All lines of the following material must be written out exactly as they appear.

● Given data
⁂

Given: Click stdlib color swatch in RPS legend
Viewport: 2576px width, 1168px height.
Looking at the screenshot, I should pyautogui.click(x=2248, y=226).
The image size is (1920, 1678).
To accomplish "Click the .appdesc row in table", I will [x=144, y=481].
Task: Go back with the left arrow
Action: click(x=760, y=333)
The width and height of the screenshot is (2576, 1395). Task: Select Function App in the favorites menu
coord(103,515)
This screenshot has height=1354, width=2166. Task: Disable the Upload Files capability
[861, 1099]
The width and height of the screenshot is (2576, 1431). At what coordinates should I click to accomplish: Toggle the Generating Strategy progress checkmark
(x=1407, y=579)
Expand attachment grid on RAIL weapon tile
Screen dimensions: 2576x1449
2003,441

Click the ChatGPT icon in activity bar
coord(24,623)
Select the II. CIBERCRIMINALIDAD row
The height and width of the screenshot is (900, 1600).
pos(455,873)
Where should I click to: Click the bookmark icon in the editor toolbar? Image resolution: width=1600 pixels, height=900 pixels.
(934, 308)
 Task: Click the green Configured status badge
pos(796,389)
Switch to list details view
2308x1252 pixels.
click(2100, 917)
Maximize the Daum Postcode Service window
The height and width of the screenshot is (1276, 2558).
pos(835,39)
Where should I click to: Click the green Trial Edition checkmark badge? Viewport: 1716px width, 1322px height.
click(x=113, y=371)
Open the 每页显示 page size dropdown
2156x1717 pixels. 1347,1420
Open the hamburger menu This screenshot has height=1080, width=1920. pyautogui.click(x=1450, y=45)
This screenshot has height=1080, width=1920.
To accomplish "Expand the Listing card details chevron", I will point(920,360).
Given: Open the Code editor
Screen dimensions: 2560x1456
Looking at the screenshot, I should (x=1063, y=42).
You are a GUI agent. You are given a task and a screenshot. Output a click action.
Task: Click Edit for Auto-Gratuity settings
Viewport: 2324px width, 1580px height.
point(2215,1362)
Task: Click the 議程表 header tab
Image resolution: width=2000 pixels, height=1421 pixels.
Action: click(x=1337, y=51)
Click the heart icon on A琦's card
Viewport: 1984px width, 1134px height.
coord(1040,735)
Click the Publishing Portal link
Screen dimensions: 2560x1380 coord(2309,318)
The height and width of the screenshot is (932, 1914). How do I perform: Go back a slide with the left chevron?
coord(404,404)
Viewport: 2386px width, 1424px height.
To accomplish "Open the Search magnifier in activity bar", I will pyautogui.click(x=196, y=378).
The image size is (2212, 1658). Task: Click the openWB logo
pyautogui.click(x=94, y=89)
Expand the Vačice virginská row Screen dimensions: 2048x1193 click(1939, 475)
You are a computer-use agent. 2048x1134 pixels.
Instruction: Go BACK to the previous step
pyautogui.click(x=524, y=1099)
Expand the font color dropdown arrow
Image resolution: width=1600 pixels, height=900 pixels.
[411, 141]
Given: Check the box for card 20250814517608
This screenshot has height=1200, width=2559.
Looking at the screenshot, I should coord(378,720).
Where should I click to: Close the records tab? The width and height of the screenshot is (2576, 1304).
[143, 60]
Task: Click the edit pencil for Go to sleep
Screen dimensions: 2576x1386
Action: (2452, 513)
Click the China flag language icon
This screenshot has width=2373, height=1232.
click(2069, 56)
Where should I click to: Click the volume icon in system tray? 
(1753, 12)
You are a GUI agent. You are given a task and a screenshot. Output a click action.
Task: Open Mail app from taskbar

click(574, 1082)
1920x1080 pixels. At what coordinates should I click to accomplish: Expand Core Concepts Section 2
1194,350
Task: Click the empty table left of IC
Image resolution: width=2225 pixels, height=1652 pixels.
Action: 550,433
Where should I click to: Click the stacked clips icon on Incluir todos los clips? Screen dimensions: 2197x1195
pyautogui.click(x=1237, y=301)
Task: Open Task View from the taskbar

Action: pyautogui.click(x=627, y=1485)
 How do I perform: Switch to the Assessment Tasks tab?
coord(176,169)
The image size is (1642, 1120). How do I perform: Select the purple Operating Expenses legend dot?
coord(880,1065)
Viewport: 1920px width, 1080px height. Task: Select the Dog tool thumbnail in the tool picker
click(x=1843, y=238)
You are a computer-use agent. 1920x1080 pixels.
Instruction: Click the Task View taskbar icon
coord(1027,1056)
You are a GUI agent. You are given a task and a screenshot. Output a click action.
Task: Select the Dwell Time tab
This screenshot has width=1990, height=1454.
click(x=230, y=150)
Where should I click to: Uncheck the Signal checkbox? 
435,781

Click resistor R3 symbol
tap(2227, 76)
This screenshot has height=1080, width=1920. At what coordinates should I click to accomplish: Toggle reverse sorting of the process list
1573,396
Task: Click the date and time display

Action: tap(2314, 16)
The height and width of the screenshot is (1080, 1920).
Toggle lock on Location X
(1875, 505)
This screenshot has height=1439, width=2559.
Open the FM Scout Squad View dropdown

⁂

● Reply to the task
Given: Click stdlib color swatch in RPS legend
Viewport: 2576px width, 1168px height.
Looking at the screenshot, I should pyautogui.click(x=2248, y=226).
The image size is (1920, 1678).
To accomplish "Click the .appdesc row in table", I will [x=144, y=481].
Task: Go back with the left arrow
Action: click(x=760, y=333)
The width and height of the screenshot is (2576, 1395). Task: Select Function App in the favorites menu
coord(103,515)
This screenshot has height=1354, width=2166. Task: Disable the Upload Files capability
[861, 1099]
The width and height of the screenshot is (2576, 1431). At what coordinates should I click to accomplish: Toggle the Generating Strategy progress checkmark
(x=1407, y=579)
Expand attachment grid on RAIL weapon tile
Screen dimensions: 2576x1449
2003,441

Click the ChatGPT icon in activity bar
coord(24,623)
Select the II. CIBERCRIMINALIDAD row
The height and width of the screenshot is (900, 1600).
pos(455,873)
Where should I click to: Click the bookmark icon in the editor toolbar? Image resolution: width=1600 pixels, height=900 pixels.
(934, 308)
 Task: Click the green Configured status badge
pos(796,389)
Switch to list details view
2308x1252 pixels.
click(2100, 917)
Maximize the Daum Postcode Service window
The height and width of the screenshot is (1276, 2558).
pos(835,39)
Where should I click to: Click the green Trial Edition checkmark badge? Viewport: 1716px width, 1322px height.
click(x=113, y=371)
Open the 每页显示 page size dropdown
2156x1717 pixels. 1347,1420
Open the hamburger menu This screenshot has height=1080, width=1920. pyautogui.click(x=1450, y=45)
This screenshot has height=1080, width=1920.
To accomplish "Expand the Listing card details chevron", I will point(920,360).
Given: Open the Code editor
Screen dimensions: 2560x1456
Looking at the screenshot, I should (x=1063, y=42).
You are a GUI agent. You are given a task and a screenshot. Output a click action.
Task: Click Edit for Auto-Gratuity settings
Viewport: 2324px width, 1580px height.
point(2215,1362)
Task: Click the 議程表 header tab
Image resolution: width=2000 pixels, height=1421 pixels.
Action: click(x=1337, y=51)
Click the heart icon on A琦's card
Viewport: 1984px width, 1134px height.
coord(1040,735)
Click the Publishing Portal link
Screen dimensions: 2560x1380 coord(2309,318)
The height and width of the screenshot is (932, 1914). How do I perform: Go back a slide with the left chevron?
coord(404,404)
Viewport: 2386px width, 1424px height.
To accomplish "Open the Search magnifier in activity bar", I will pyautogui.click(x=196, y=378).
The image size is (2212, 1658). Task: Click the openWB logo
pyautogui.click(x=94, y=89)
Expand the Vačice virginská row Screen dimensions: 2048x1193 click(1939, 475)
You are a computer-use agent. 2048x1134 pixels.
Instruction: Go BACK to the previous step
pyautogui.click(x=524, y=1099)
Expand the font color dropdown arrow
Image resolution: width=1600 pixels, height=900 pixels.
[411, 141]
Given: Check the box for card 20250814517608
This screenshot has height=1200, width=2559.
Looking at the screenshot, I should coord(378,720).
Where should I click to: Close the records tab? The width and height of the screenshot is (2576, 1304).
[143, 60]
Task: Click the edit pencil for Go to sleep
Screen dimensions: 2576x1386
Action: (2452, 513)
Click the China flag language icon
This screenshot has width=2373, height=1232.
click(2069, 56)
Where should I click to: Click the volume icon in system tray? 
(1753, 12)
You are a GUI agent. You are given a task and a screenshot. Output a click action.
Task: Open Mail app from taskbar

click(574, 1082)
1920x1080 pixels. At what coordinates should I click to accomplish: Expand Core Concepts Section 2
1194,350
Task: Click the empty table left of IC
Image resolution: width=2225 pixels, height=1652 pixels.
Action: 550,433
Where should I click to: Click the stacked clips icon on Incluir todos los clips? Screen dimensions: 2197x1195
pyautogui.click(x=1237, y=301)
Task: Open Task View from the taskbar

Action: pyautogui.click(x=627, y=1485)
 How do I perform: Switch to the Assessment Tasks tab?
coord(176,169)
The image size is (1642, 1120). How do I perform: Select the purple Operating Expenses legend dot?
coord(880,1065)
Viewport: 1920px width, 1080px height. Task: Select the Dog tool thumbnail in the tool picker
click(x=1843, y=238)
You are a computer-use agent. 1920x1080 pixels.
Instruction: Click the Task View taskbar icon
coord(1027,1056)
You are a GUI agent. You are given a task and a screenshot. Output a click action.
Task: Select the Dwell Time tab
This screenshot has width=1990, height=1454.
click(x=230, y=150)
Where should I click to: Uncheck the Signal checkbox? 
435,781

Click resistor R3 symbol
tap(2227, 76)
This screenshot has height=1080, width=1920. At what coordinates should I click to accomplish: Toggle reverse sorting of the process list
1573,396
Task: Click the date and time display

Action: tap(2314, 16)
The height and width of the screenshot is (1080, 1920).
Toggle lock on Location X
(1875, 505)
This screenshot has height=1439, width=2559.
Open the FM Scout Squad View dropdown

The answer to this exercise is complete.